Born in Ecuador, Felix Endara is a New York-based independent filmmaker and programmer whose films have screened at festivals including Berlin, Frameline, Outfest, NewFest, DOC NYC, and Mill Valley. From 2008 to 2012, he programmed Arts Engine’s documentary screening series DocuClub, which he toured to Mexico City and Silver Spring, Maryland. In 2010, he was a fellow at the IFP Documentary Finishing Lab as producer for WILDNESS (2012, Dir: Wu Tsang), which follows the trajectory of a gay male bar in Los Angeles as its transforms into a refuge for immigrant Latina transgender women. It premiered at MoMa’s Documentary Fortnight series in February 2012, was an official selection at SXSW, and screened at the Whitney Biennial later that year. He also produced ARTICLE OF FAITH (2011, Dir: Christina Antonakos-Wallace), which received the “Changemaker Award” at the Media That Matters film festival in 2011. The short portrays anti-bullying Sikh activist Sonny Singh and his fight to ban discrimination in New York City schools. In addition, Felix participated in Working Films/Fledgling Fund’s first Reel Engagement workshop, in New York, focusing on outreach and audience engagement; and in documentary trainings at Amsterdam’s IDFA Academy and Dok-Leipzig’s Co-Production Meetings, in Germany. He has been a reviewer for P.O.V., Tribeca All Access, Tribeca Film Festival, NewFest, Human Rights Watch Film Festival, and the New York Asian American International Film Festival; and an advisor for Cinereach Reach Fellows. In 2013, he served as a jury member of the New Orleans Film Festival. His short documentary GRIT & GRIND (directed by Felix Endara and Sasha Wortzel) tells the story of the Clit Club, an edgy lesbian club set in New York’s Meatpacking District in the 1990s, as the city struggled with the AIDS epidemic. The film had its debut at the Berlin International Film Festival in 2014. The film also screened at DOCNYC in 2014, where Felix was a winner of the festival’s Doc-A-Thon series pitch panel workshop. He is currently working on a short series about how trans people choose their names.

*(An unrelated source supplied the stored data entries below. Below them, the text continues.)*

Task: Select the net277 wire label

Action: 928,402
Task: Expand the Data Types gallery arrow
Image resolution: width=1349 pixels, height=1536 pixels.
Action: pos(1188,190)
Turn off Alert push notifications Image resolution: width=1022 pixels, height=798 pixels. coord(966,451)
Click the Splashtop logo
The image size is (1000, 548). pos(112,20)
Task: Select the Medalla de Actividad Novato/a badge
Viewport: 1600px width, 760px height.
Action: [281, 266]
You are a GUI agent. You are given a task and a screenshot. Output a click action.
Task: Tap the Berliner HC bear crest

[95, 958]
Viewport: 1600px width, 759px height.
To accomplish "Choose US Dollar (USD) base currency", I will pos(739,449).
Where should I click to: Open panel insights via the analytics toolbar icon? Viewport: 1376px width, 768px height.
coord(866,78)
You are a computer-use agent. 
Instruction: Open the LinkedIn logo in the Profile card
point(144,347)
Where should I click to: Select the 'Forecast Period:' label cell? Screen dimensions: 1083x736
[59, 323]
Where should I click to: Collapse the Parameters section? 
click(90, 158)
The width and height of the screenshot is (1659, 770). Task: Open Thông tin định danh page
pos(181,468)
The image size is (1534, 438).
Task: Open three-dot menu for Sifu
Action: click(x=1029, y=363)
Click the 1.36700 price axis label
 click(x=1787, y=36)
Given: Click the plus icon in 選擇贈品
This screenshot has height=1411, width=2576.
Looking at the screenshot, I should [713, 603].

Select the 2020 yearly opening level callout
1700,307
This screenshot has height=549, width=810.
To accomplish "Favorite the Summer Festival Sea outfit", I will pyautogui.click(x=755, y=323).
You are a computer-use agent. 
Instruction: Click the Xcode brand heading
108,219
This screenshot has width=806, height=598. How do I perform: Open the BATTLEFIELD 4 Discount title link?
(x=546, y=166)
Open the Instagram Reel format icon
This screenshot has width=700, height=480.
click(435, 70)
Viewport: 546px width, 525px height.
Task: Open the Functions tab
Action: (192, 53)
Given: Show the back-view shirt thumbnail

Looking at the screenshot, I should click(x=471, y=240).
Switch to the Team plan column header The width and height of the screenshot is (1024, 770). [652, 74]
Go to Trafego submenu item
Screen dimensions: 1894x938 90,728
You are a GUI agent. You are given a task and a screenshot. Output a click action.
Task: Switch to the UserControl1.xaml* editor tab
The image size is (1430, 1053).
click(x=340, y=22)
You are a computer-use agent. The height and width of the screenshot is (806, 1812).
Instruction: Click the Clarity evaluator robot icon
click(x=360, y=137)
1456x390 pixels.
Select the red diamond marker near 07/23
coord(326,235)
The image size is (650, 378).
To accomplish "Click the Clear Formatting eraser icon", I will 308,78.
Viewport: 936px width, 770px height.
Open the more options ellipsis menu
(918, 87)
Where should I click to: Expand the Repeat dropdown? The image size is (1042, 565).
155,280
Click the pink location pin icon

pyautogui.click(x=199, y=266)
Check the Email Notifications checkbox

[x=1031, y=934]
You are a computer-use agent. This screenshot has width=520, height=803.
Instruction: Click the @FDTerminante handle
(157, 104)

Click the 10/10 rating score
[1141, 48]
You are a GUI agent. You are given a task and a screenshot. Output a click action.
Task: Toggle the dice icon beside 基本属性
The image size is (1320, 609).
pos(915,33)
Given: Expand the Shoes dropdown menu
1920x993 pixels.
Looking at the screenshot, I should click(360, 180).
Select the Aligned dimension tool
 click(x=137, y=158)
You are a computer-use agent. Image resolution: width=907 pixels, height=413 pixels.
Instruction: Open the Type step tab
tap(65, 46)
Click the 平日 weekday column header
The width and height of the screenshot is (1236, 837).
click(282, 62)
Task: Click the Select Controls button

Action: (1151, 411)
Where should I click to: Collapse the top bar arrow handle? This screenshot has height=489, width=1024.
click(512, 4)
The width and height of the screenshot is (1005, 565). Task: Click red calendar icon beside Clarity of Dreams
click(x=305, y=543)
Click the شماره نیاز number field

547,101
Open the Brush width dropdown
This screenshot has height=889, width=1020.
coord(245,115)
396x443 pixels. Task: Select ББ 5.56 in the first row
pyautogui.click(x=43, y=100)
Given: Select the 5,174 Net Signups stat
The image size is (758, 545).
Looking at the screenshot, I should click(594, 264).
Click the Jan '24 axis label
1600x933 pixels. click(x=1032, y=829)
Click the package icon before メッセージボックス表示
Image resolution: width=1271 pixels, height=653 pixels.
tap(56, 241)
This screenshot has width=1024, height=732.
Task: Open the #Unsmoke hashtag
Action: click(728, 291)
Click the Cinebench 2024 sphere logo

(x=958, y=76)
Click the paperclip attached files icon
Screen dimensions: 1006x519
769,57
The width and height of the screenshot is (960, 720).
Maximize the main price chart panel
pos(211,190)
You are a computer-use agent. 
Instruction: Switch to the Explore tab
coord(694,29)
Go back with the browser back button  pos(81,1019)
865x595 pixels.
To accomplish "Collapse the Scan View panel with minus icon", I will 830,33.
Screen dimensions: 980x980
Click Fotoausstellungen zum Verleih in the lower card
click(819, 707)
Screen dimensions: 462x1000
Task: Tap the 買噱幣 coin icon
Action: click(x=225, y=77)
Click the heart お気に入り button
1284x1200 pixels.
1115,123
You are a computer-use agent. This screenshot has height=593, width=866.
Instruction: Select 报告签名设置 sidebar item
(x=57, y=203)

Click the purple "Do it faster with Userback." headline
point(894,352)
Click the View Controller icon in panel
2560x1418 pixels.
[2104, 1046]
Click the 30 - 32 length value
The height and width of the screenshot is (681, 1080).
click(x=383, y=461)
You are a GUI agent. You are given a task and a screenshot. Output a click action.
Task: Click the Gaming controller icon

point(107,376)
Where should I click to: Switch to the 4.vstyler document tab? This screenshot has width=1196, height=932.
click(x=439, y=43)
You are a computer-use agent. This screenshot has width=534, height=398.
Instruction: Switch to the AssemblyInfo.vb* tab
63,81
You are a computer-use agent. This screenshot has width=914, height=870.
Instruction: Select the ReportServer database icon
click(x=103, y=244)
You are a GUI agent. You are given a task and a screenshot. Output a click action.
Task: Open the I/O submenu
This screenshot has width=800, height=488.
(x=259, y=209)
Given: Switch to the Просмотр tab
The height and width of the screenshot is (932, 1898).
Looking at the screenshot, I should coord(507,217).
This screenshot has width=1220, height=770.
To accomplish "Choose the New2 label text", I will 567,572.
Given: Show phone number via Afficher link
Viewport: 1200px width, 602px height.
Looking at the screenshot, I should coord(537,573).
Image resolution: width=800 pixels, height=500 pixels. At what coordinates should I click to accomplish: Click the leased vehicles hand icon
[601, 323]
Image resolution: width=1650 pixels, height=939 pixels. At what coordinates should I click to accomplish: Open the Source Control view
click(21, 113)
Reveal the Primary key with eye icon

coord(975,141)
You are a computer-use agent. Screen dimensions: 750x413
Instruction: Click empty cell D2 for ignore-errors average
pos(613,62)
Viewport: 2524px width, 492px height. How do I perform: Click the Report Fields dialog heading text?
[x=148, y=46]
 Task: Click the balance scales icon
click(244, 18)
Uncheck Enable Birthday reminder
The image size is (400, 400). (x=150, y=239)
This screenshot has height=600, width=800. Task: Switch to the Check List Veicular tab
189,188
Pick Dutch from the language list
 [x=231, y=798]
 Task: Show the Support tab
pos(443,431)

Vanessa Domico brings over 25 years of business experience in both the corporate and non-profit sectors. After receiving her BS in Film Studies from the University of Pittsburgh and a MFA in Photography from Cornell, Vanessa transitioned to the business side of filmmaking by joining the team of WMM (Women Make Movies), first as the Marketing and Distribution Director and eventually holding the position of Deputy Director. In 2004, Vanessa left WMM to start Outcast Films, a filmmaker friendly, socially progressive, leading educational distribution company committed to delivering fresh, compelling documentaries into classrooms and libraries. By engineering several successful educational outreach campaigns including “HIV@30” and “Response to Hate” and for films such as Shored Up and Growing Up Coy, Vanessa, optimistically, has worked hard to raised awareness around important social justice and urgent environmental issues including tolerance, rising sea levels, and basic human rights.